Re: [PATCH] xfs: revert to double-buffering readdir

From: Stephen Lord
Date: Fri Nov 30 2007 - 17:43:28 EST




Wow, was it really that long ago!

Looks like the readdir is in the bowels of the btree code when filldir gets called
here, there are probably locks on several buffers in the btree at this point. This
will only show up for large directories I bet.

The xfs readdir code has the complete xfs inode number in its hands at this point
(filldir is not necessarily getting all the bits of it). All we are doing the lookup
for really is to get the inode number back again so we can get the inode
and get the attributes. Rather dumb really. There has got to be a way of
doing a callout structure here so that the inode number can be pushed
through filldir and back into an fs specific call. The fs then can do a lookup
by id - which is what it does most of the time for resolving nfs handles
anyway. Should be more efficient than the current scheme.

Just rambling, not a single line of code was consulted in writing this message.

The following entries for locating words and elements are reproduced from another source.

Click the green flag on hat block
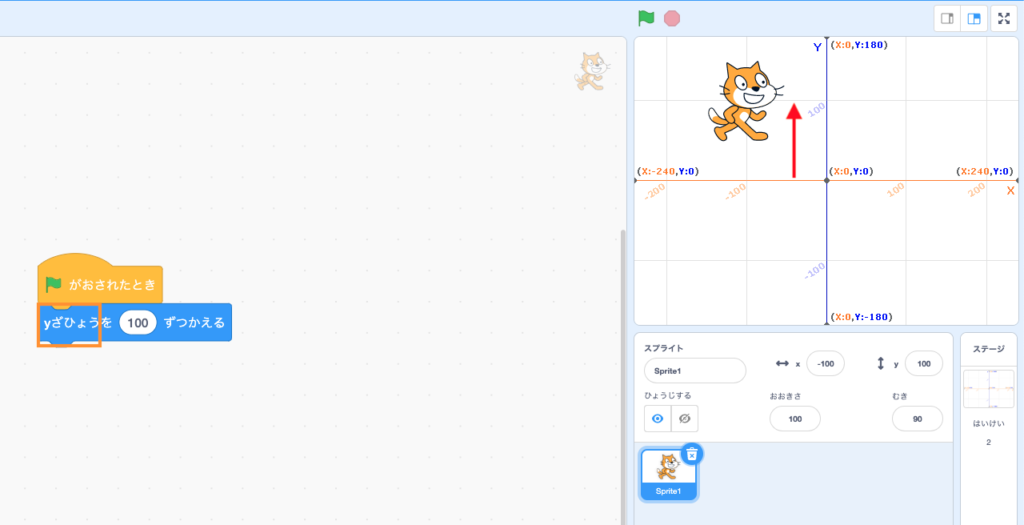 [x=54, y=285]
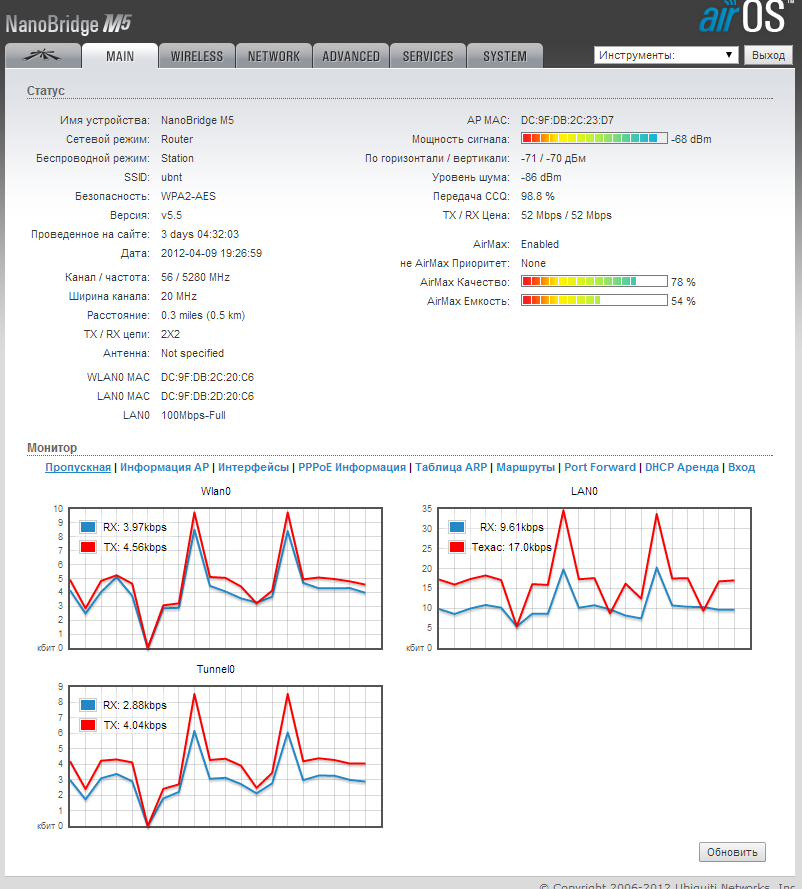Open the SYSTEM tab
This screenshot has width=802, height=889.
tap(505, 56)
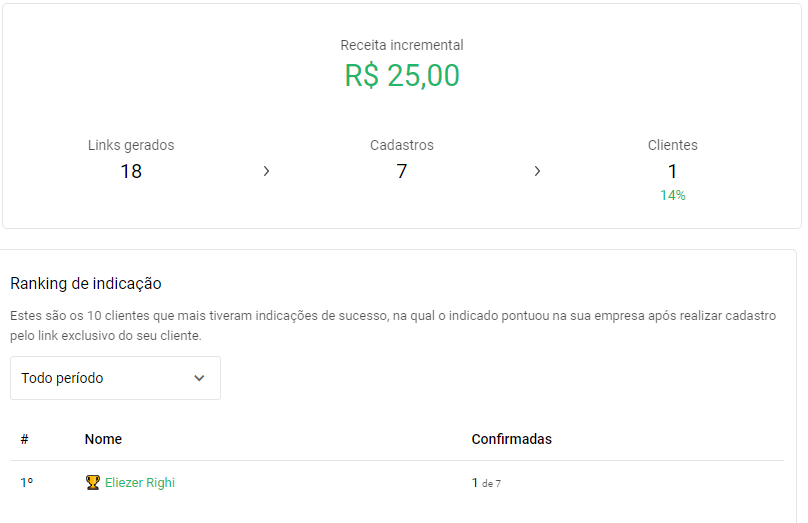This screenshot has height=523, width=808.
Task: Select the Confirmadas column header
Action: pyautogui.click(x=512, y=439)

You want to make a big fat btree directory for testing this stuff. Make sure it gets
at least a couple of layers of node blocks.

Steve

On Nov 30, 2007, at 1:22 AM, Timothy Shimmin wrote:

Christoph Hellwig wrote:
The current readdir implementation deadlocks on a btree buffers locks
because nfsd calls back into ->lookup from the filldir callback. The
only short-term fix for this is to revert to the old inefficient
double-buffering scheme.

Probably why Steve did this: :)

xfs_file.c
----------------------------
revision 1.40
date: 2001/03/15 23:33:20; author: lord; state: Exp; lines: +54 -17
modid: 2.4.x-xfs:slinx:90125a
Change linvfs_readdir to allocate a buffer, call xfs to fill it, and
then call the filldir function on each entry. This is instead of doing the
filldir deep in the bowels of xfs which causes locking problems.